IC chip shortage
Commuters use Tokyo trains either with a paper ticket, or with a variety of pre-paid cards, and pre-paid card apps on their smartphones. I use a Pasmo card (about the size of a credit card). It’s very convenient. When the credit is diminished I can easily re-charge it. I habitually re-charge my card with ¥1,000 (about $10) only, so that if I lose it (as has happened several times), I won’t be losing a lot of money with it. I’ve read in the news that some pre-paid card sales are being suspended due to an IC chip shortage in the world. Well, now that bad news has hit home. On Thursday, July 6, 2023, I saw English-Japanese bilingual notices posted at my local station announcing the suspension of card sales until further notice.
An integrated circuit (IC) is a collection of tiny electronic components created and connected together on a single semiconductor wafer to achieve a common function; as an oscillator, logic gate, amplifier, timer, counter, computer memory, or microprocessor among other things.

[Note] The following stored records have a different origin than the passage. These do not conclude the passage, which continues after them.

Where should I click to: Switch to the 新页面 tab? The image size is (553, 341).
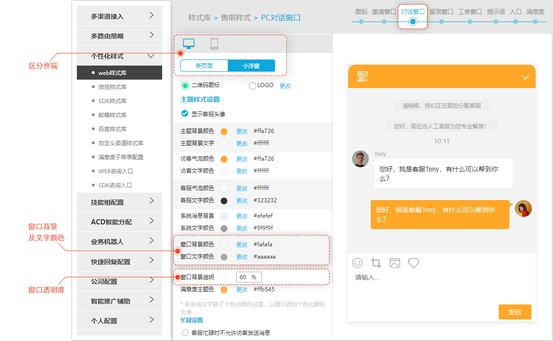pos(204,66)
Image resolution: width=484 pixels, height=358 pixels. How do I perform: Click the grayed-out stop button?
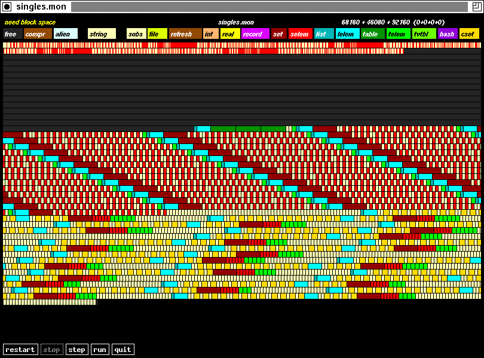[51, 350]
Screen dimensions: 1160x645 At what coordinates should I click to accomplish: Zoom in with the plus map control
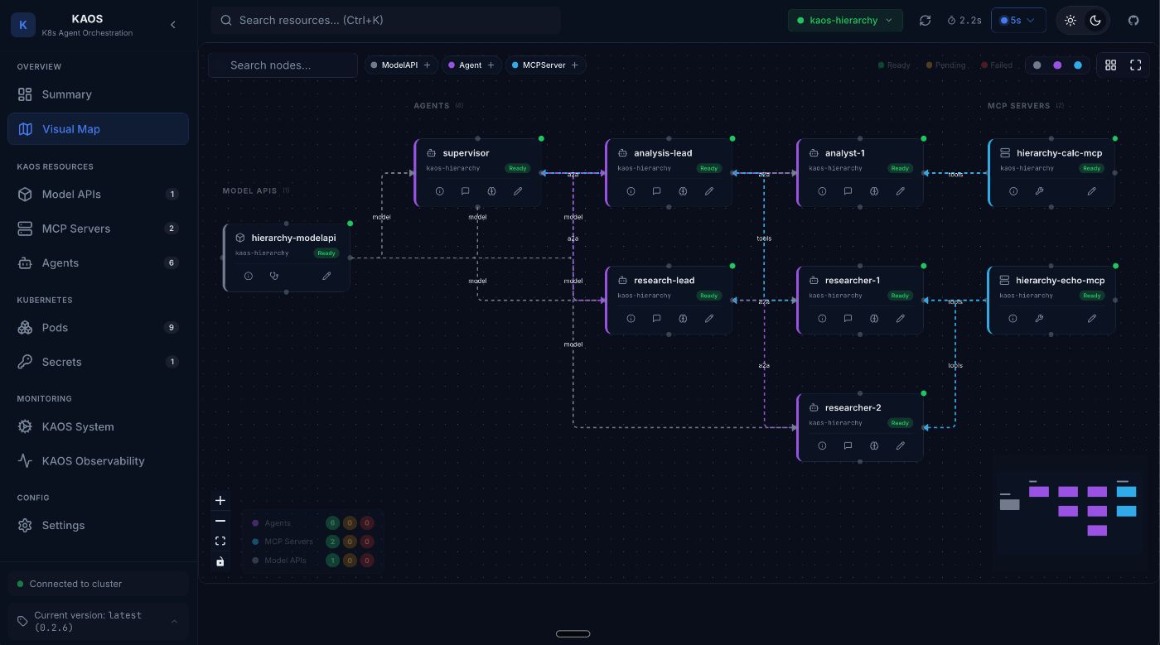pos(220,500)
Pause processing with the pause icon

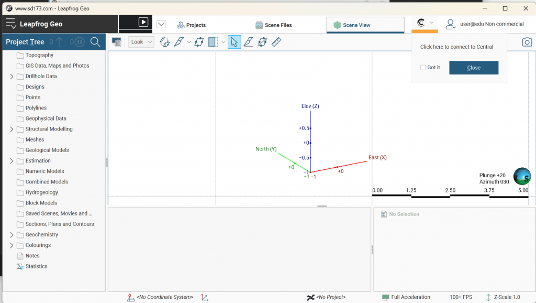click(x=79, y=42)
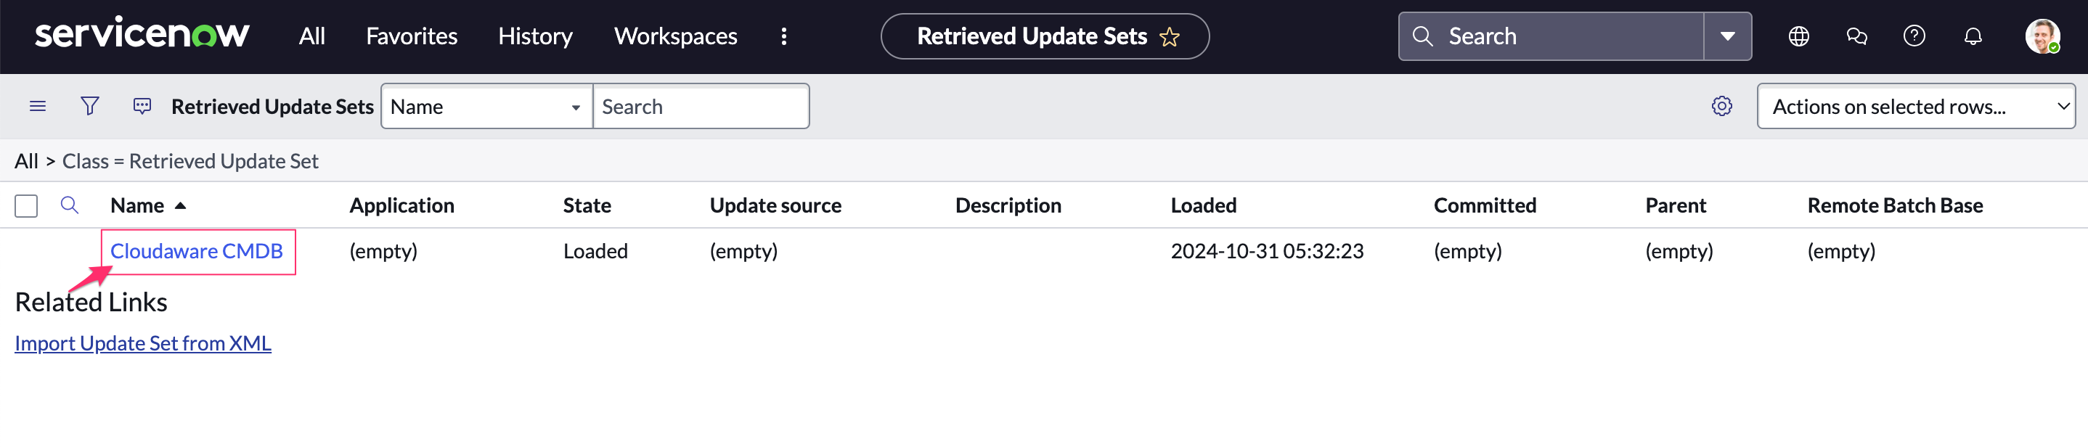This screenshot has height=447, width=2088.
Task: Open the Cloudaware CMDB update set
Action: click(x=196, y=251)
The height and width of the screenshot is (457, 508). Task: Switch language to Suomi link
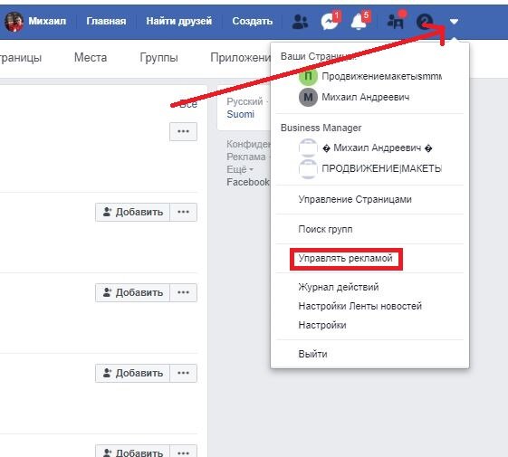(240, 114)
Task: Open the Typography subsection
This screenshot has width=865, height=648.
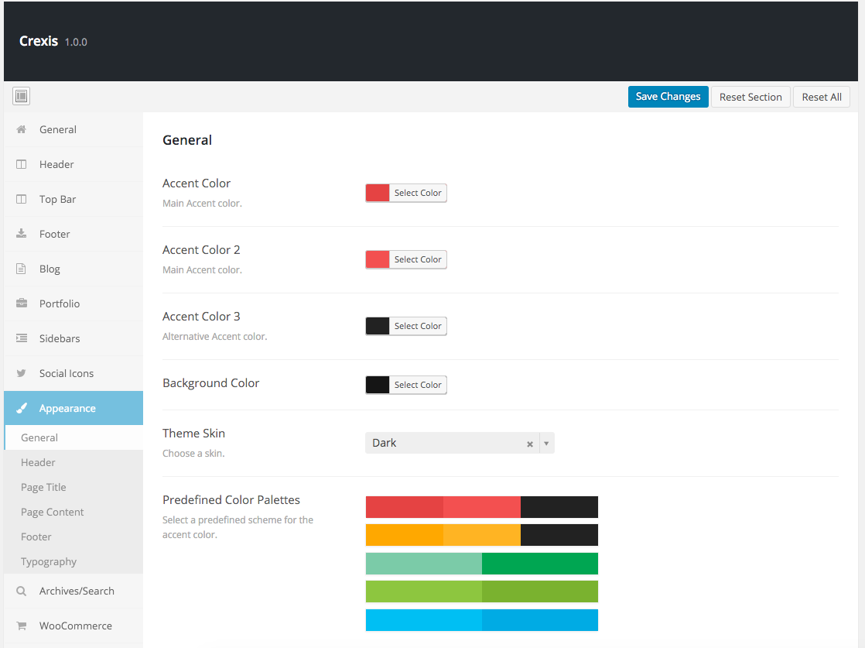Action: (x=49, y=561)

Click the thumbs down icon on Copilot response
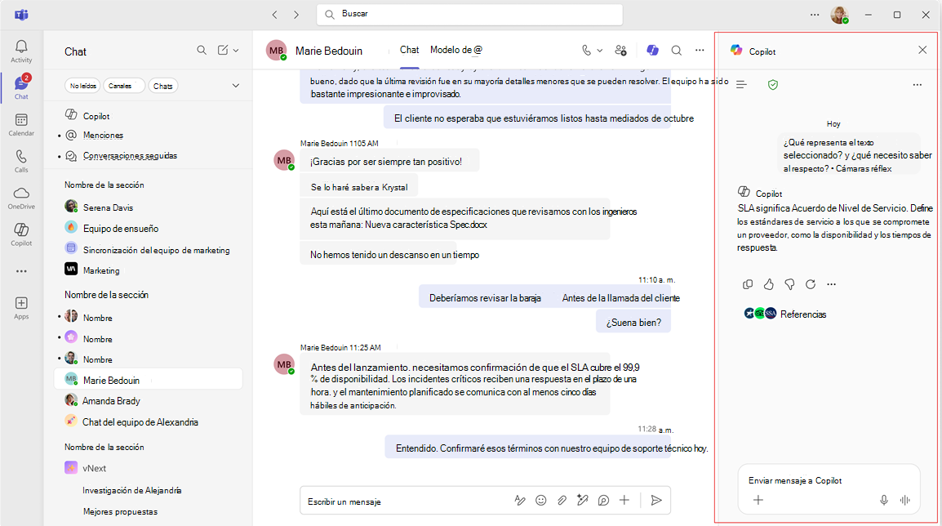(789, 284)
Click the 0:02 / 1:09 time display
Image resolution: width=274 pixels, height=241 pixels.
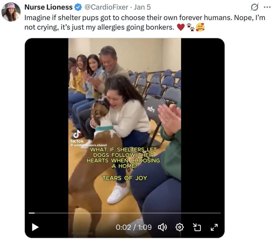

An IC is the fundamental building block of all modern electronic devices. It consists of functional miniature circuits with millions of resistors, capacitors, diodes and transistors. All these interconnected components form an integrated system fabricated into a thin semiconductor substrate which is usually silicon crystal. It is sometimes called a chip or microchip. Before integrated circuits, computers used relatively large (and hot) vacuum tubes. The Integrated Circuit was an incredibly clever idea and it has made possible all kinds of microelectronic gadgets we use today.
IC chips are the fundamental building block of all modern electronic devices.
With the boom of electronic device usage, the demand for computing power is higher than ever. Millions of devices today rely on computer chips. And right now, there just aren't enough of them to meet industry demand. As a result, many popular products are in short supply. The crisis that has squeezed global chipmakers since late last year offered a glimpse of how the COVID-19 pandemic and geopolitical uncertainties - like the war in Ukraine - have distorted supply chains in the highly globalized semiconductor industry. China makes and exports a lot of IC chips. I wonder if tension between the U.S. and China has something to do with it - like, maybe China is deliberately limiting its manufacture and export of chips just to show the world that it can.